* _Assignment_: Among the entries below, extract exactly the lines that run from the one with "1297x964 pixels." through the one with "Given: Select the caption 55%的AI功能已成为行业标配", both ends included.

============

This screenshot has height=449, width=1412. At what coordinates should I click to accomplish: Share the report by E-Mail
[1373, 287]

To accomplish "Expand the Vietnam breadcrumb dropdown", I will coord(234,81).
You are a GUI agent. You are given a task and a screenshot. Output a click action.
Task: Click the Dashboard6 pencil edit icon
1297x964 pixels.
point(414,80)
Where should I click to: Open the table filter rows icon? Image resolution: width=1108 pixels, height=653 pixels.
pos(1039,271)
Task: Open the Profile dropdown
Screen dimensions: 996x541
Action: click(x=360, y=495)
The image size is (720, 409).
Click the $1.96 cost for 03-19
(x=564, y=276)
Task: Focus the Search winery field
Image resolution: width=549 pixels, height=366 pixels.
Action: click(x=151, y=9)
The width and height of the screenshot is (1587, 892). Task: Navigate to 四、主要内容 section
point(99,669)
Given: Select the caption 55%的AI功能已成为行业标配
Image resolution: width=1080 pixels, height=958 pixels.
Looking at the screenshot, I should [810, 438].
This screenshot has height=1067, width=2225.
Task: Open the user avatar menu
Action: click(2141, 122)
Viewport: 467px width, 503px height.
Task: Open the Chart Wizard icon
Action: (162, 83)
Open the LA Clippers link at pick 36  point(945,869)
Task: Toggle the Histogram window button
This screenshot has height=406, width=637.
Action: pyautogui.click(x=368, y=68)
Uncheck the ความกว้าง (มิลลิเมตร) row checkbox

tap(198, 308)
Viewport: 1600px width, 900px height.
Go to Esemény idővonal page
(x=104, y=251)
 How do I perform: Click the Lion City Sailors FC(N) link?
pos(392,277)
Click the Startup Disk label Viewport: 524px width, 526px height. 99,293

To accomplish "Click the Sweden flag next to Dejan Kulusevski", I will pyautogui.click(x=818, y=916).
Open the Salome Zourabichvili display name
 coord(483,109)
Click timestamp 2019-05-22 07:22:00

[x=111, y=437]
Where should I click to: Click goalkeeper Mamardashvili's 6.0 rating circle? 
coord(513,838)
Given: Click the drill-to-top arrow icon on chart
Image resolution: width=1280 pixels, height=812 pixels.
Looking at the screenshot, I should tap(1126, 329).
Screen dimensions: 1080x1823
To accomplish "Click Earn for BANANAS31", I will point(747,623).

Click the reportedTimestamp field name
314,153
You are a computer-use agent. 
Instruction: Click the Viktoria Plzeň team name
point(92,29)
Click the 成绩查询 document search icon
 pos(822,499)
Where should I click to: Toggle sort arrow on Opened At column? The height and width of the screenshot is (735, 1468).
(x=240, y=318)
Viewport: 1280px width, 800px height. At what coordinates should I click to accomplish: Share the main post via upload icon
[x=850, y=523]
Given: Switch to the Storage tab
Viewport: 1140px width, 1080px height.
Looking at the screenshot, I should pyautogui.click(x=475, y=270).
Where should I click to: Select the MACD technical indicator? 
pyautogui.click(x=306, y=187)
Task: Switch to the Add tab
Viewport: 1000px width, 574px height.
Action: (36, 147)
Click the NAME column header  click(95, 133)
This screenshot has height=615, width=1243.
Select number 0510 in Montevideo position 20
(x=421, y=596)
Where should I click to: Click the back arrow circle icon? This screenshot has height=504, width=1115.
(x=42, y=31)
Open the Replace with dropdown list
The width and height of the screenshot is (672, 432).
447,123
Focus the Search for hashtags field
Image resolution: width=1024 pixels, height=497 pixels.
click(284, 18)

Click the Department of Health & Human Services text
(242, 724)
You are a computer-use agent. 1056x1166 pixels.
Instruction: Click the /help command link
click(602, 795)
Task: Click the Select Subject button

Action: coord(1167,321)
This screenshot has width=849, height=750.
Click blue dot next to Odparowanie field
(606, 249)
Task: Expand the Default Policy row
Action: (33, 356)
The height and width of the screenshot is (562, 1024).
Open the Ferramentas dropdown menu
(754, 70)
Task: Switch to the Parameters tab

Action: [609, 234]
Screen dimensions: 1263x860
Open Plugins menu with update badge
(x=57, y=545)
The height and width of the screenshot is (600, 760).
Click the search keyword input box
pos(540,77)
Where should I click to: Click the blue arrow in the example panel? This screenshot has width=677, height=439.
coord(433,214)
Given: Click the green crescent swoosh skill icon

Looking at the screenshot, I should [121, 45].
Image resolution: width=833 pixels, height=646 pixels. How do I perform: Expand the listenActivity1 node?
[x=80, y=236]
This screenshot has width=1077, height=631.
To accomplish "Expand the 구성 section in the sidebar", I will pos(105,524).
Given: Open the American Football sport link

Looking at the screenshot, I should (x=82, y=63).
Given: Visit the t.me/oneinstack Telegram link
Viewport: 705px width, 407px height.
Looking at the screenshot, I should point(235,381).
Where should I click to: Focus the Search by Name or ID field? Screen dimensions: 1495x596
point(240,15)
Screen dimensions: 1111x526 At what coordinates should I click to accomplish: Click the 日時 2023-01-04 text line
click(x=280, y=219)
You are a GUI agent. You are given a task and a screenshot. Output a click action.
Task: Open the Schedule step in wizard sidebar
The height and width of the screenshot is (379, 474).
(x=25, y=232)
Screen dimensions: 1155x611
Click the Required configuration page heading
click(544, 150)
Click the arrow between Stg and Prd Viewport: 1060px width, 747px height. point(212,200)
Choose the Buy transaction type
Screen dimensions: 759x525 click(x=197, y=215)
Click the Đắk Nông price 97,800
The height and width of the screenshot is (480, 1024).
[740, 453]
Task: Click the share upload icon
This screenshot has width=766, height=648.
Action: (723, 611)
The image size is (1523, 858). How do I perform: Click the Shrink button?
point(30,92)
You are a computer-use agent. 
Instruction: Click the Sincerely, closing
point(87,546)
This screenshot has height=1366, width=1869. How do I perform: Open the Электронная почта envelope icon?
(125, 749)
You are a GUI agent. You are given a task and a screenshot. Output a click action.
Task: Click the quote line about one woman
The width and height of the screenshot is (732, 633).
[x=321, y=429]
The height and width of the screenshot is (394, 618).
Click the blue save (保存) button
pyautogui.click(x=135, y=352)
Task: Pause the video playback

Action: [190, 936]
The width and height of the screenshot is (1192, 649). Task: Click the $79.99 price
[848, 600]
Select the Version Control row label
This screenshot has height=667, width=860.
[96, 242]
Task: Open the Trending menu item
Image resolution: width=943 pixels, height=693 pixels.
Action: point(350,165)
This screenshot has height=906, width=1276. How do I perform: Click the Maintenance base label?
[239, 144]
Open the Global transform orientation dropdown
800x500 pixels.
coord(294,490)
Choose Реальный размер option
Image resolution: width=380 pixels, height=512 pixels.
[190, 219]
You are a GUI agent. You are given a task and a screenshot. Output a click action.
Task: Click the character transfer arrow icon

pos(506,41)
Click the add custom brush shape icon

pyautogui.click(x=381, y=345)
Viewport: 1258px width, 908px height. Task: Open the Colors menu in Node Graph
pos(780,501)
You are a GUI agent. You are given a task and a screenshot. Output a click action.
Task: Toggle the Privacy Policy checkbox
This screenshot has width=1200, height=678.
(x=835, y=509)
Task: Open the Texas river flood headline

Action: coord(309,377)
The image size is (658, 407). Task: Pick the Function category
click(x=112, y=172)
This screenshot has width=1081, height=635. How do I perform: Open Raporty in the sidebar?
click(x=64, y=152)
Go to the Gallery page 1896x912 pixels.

============

* _Response_:
1297x964 pixels.
point(414,80)
Where should I click to: Open the table filter rows icon? Image resolution: width=1108 pixels, height=653 pixels.
pos(1039,271)
Task: Open the Profile dropdown
Screen dimensions: 996x541
Action: click(x=360, y=495)
The image size is (720, 409).
Click the $1.96 cost for 03-19
(x=564, y=276)
Task: Focus the Search winery field
Image resolution: width=549 pixels, height=366 pixels.
Action: click(x=151, y=9)
The width and height of the screenshot is (1587, 892). Task: Navigate to 四、主要内容 section
point(99,669)
Given: Select the caption 55%的AI功能已成为行业标配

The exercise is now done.